Omar Souleyman Shares the Stories Behind His Syrian Techno Songs

Omar Souleyman

The following exclusive feature is taken from our free iPad magazine. Omar Souleyman just launched a lengthy international tour that’ll keep him on the road throughout the summer. Check out dates and details here. He plays Glasslands tonight as part of Brooklyn’s Northside Festival.

http://youtu.be/pkDWslo13UM

Omar Souleyman

Photos by Aaron Richter
Interview by Miles Raymer

Whether you speak Arabic fluently or don’t even know how to say hello, arranged marriages, tenuous family ties and ill-fated love stories aren’t the first things that come to mind while cranking the techno-charged folk tunes of Omar Souleyman. The music itself is, a head rush of dabke hooks, chromatic keys and ecstatic choruses that blaze right on by in a manner best described as wham-bam-thank-you-ma’am.

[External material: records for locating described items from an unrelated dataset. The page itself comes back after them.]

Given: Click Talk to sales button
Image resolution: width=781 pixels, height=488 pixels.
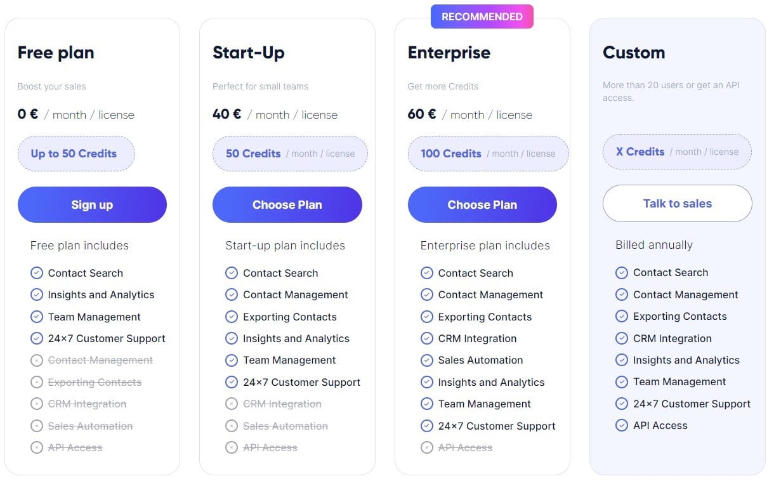Looking at the screenshot, I should pyautogui.click(x=677, y=203).
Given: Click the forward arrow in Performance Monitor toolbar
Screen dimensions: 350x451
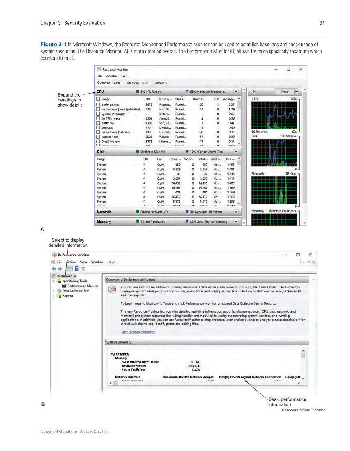Looking at the screenshot, I should tap(60, 268).
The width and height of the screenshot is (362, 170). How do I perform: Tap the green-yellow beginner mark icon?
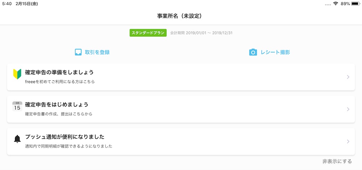pyautogui.click(x=17, y=74)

That’s why turned our rare in-person interview into more of a storytelling session—a way to crack the lyrical codes (via a Skype-tethered interpreter) in Wenu Wenu, Souleyman’s Four Tet-produced answer to years of being Syria’s most bootlegged wedding singer…

“WENU WENU”
It’s just a song about a girl. It’s so simple. “The one I love/ Where is she?” All of these stories come from his community. [Storytelling] is a tradition that’s popular in his community. Everyone has their own story and problems.

“YA YUMMA”
It’s the story about a girl who’s being asked for marriage by someone. And she’s begging her mom that she doesn’t want to marry this man. What she wants is to marry her loved one, not this man who doesn’t know anything about her. He might be her cousin. In his region there are such problems, and he’s reflecting them.

“NAHY”
It’s a traditional Iraqi song. In Arabic they call it a soudassi, where every line has six words in it.

“KHATTABA”
He’s the wedding singer. He used to sing every kind of music they asked for. It’s different from [an American wedding] DJ. He has a band. He has a poet. He’s fully equipped.

“WARNI WARNI”
He has an experience about this. He used to love someone. There was a lot of problems. This one he couldn’t see more than once a month. Then she left, and that was it. The line “you’re like the water and the air for me”… anyone without air and water would die. That’s how it is for him. Everyone in his life has a sad story. All love is sad and difficult. Everyone is affected by such stories.

“MAWAR JAMAL”
It’s a story about two brothers. One of them betrays the other. The other is mourning his brother. Mourning the acts of his brother towards him. The story here you’ve heard before. Two brothers, and their dad died and left all he has to one brother, and he didn’t look after the other brother. It’s a complicated situation.

“YAGABUNI”
It’s kind of a common story which happens a lot in his area, where two neighbors fall in love with each other. When you’re neighbors with someone and you see more often than anyone else, sometimes it turns out to be a love story. There are some doubts in it: Is this person really suitable for me? Is this the one for me?